[Stored data]
╭──

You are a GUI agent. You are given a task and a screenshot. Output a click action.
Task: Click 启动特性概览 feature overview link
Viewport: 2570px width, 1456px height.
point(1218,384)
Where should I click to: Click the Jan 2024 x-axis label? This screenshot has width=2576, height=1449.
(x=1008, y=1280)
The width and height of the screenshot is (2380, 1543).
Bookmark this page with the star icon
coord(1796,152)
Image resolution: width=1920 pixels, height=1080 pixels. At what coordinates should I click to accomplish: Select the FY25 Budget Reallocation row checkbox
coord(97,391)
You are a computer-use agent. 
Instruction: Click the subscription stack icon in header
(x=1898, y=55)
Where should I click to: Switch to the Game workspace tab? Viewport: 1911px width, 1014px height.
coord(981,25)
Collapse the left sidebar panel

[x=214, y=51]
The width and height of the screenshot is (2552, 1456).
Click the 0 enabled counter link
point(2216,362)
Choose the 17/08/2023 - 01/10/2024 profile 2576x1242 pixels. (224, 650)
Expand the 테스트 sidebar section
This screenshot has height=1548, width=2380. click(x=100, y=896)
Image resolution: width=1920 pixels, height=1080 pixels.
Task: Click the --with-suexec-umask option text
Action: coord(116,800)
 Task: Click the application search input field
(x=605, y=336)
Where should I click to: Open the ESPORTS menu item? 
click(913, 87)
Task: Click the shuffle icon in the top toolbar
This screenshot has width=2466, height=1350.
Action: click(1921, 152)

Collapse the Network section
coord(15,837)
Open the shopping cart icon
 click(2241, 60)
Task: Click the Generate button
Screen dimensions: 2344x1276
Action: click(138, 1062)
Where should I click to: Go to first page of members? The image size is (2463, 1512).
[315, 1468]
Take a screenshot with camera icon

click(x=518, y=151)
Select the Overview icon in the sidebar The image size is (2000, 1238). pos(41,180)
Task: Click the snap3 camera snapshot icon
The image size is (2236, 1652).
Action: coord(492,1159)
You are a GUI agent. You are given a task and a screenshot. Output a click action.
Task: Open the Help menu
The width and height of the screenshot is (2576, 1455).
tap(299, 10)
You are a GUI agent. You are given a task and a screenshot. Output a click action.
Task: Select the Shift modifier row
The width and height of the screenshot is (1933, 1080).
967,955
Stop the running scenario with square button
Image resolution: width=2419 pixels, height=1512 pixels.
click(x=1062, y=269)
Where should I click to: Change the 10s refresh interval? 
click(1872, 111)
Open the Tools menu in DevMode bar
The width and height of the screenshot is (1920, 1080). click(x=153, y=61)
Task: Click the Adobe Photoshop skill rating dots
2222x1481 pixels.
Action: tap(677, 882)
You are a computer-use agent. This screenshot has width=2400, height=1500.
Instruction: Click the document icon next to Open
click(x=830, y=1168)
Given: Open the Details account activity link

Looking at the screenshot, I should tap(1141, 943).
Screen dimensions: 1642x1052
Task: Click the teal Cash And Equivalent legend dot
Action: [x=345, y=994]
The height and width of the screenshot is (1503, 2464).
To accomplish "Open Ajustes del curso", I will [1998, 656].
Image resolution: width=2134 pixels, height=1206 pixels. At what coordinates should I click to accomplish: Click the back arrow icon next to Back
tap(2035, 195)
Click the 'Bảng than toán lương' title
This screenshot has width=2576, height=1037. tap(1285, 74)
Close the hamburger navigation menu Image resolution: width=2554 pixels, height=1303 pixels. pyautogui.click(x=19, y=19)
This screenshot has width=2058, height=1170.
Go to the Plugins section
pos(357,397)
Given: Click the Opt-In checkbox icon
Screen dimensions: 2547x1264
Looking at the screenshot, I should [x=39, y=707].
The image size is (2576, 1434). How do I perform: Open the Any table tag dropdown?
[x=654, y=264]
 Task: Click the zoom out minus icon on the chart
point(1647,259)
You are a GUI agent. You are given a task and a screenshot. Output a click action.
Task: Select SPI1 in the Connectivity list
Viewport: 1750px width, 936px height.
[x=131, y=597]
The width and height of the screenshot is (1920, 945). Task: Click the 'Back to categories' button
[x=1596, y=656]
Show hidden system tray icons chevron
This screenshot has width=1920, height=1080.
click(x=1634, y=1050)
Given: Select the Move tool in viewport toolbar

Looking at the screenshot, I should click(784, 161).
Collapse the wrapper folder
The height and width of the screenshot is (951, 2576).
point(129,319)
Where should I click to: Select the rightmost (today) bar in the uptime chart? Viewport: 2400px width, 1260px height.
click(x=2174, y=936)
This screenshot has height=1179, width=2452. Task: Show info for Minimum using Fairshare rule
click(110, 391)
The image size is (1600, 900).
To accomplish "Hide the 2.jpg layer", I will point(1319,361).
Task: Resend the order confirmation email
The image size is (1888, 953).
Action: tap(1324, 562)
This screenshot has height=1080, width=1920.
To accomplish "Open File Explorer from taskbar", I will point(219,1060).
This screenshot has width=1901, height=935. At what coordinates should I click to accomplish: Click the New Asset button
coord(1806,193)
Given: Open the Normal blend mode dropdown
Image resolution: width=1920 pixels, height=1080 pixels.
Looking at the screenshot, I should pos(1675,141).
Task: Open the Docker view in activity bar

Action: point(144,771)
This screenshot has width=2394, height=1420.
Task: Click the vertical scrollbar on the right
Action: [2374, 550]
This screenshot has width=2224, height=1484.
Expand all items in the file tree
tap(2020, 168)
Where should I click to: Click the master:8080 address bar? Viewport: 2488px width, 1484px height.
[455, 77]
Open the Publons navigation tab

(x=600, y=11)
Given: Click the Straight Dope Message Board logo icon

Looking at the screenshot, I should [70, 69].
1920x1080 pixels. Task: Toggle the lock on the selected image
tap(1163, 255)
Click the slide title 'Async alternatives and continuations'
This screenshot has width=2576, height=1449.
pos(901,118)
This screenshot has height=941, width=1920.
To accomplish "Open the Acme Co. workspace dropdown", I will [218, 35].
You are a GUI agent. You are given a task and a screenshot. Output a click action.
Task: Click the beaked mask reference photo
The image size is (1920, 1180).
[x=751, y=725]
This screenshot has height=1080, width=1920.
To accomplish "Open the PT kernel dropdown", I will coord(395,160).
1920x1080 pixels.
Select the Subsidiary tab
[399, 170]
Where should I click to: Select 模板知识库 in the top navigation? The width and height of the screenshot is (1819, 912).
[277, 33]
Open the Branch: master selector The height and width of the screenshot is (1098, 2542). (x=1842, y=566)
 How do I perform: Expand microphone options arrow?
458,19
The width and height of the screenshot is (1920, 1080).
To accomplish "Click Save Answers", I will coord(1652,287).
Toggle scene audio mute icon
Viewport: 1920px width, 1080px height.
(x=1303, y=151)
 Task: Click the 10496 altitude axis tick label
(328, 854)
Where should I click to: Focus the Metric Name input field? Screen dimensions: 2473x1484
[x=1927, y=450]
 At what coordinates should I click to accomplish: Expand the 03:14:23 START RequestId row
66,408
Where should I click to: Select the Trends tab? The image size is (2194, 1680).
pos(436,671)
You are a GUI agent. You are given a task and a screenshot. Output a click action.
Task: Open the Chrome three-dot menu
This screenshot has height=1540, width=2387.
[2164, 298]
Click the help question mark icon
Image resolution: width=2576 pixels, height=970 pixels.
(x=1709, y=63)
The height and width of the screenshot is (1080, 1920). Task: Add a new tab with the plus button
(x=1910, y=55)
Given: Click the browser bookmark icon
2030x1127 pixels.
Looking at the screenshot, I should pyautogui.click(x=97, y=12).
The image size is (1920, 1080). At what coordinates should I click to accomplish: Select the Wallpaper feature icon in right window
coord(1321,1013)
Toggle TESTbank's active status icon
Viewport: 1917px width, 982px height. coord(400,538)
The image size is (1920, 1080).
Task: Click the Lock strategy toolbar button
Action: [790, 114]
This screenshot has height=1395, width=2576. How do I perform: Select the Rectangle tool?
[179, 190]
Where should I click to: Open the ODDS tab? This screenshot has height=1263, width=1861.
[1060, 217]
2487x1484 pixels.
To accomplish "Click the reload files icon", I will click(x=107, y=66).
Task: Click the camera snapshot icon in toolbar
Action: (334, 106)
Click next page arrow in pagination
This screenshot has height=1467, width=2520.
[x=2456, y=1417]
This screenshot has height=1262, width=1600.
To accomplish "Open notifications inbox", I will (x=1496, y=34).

╰──

**What to do:**
Show every line above where "computer" is found.

**Solution:**
You are a computer-use agent. 
You are a computer-use agent. This screenshot has width=2400, height=1500.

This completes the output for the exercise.